Big write-downs lead to $5.4M 3Q loss for Baltimore-based Provident

Daily Record, The (Baltimore), Oct 28, 2008 by Danielle Ulman

Provident Bankshares Corp. took a $5.4 million net loss for the third quarter, compared to a gain last year, because of $24.6 million in write-downs in residential loan portfolios, the company reported Monday.

Provident also said that the U.S. Treasury had accepted the bank into its Troubled Asset Relief Program Capital Purchase Program, although the company has not made a decision about whether or not it will participate.

"The Treasury actually reached out to a number of banks I guess the middle of last week, and said, 'Gee, you're a healthy institution, we'd love you to be part of this,'" Gary N. Geisel, chairman and CEO of Provident, said Monday.

The Treasury extended the offer to several "well-capitalized" banks, which would issue and sell preferred stock, as well as offer warrants to the Treasury to purchase shares of common stock.

"The only reason I'm saying we're not participating is that we haven't fully evaluated it," Geisel said. "Said another way, we haven't seen any other reason not to participate."

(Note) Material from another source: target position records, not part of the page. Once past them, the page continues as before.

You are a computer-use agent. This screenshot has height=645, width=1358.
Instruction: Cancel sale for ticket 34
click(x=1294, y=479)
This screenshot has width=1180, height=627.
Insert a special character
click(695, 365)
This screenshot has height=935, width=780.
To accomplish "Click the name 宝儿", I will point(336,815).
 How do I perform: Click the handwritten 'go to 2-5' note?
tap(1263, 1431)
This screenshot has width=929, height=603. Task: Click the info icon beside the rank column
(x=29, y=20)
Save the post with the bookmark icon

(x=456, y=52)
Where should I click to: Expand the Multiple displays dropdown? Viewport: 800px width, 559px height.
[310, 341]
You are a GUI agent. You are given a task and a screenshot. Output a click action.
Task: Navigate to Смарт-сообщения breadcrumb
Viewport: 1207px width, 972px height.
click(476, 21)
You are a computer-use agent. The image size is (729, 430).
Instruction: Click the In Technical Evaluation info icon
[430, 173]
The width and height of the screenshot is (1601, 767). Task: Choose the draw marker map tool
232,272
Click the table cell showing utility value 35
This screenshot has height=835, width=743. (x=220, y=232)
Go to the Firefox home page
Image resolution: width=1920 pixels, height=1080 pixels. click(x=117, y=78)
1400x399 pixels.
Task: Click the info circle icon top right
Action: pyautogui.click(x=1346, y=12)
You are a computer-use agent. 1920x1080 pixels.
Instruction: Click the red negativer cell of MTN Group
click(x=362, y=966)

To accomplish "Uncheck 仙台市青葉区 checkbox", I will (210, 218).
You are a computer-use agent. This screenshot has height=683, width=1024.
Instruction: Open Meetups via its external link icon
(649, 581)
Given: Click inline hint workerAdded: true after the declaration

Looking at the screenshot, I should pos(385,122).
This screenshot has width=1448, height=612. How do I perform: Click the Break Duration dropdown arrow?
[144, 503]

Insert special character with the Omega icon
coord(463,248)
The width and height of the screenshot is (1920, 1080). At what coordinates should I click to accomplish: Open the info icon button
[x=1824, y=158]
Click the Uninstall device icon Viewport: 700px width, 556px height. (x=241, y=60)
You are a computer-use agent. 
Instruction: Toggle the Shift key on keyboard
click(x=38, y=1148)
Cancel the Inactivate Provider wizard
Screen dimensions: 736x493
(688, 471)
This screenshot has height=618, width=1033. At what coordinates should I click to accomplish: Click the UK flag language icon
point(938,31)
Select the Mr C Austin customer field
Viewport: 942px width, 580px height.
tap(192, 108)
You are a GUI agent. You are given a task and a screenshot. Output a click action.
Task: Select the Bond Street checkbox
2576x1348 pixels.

Banks have until Nov. 14 to accept the Treasury's offer.

Provident, the parent of Baltimore-based Provident Bank, recorded a net loss of 21 cents per diluted share, well below the estimates of polled First Call/Thomson Financial analysts, who on average thought the bank would have earnings of 29 cents a share. The company had net income of $16 million, or 50 cents per diluted share, in the third quarter of 2007.

The bank's latest write-downs bring the total to nearly $100 million in charges on real estate-related securities this year.

"The turmoil in the financial markets resulted in a further decline in the value of certain securities in our investment portfolio during the third quarter," Geisel said in a company statement.

In April the bank announced it would raise $115 million with a secondary stock offering and a debt offering.

"We raised that capital really to make sure we had the wherewithal to weather the ups and downs of the industry," he said.

In August, Provident announced it was reducing its reported net income for the second quarter of 2008 by $4.9 million. The bank's net income was reduced to $10.2 million because of concerns about some of its investment securities.

Geisel expects the company to experience modest loan growth, stable non-interest income, further decline in its net interest margin and flat or decreased expense levels for the next few quarters, he said in the statement. He also said he thought credit costs would rise.

Despite the write-downs and the troubled economy, Geisel said the company's balance sheet remains strong.

"If you look at the good news it's in our loan and deposit gathering, our core businesses," he said. "A loss is a loss, but I think from the standpoint of the economy we're in, we're feeling good about our core business operations."

Provident's shares ended the day up 11 cents, or 1.38 percent, to $8.10 on the New York Stock Exchange.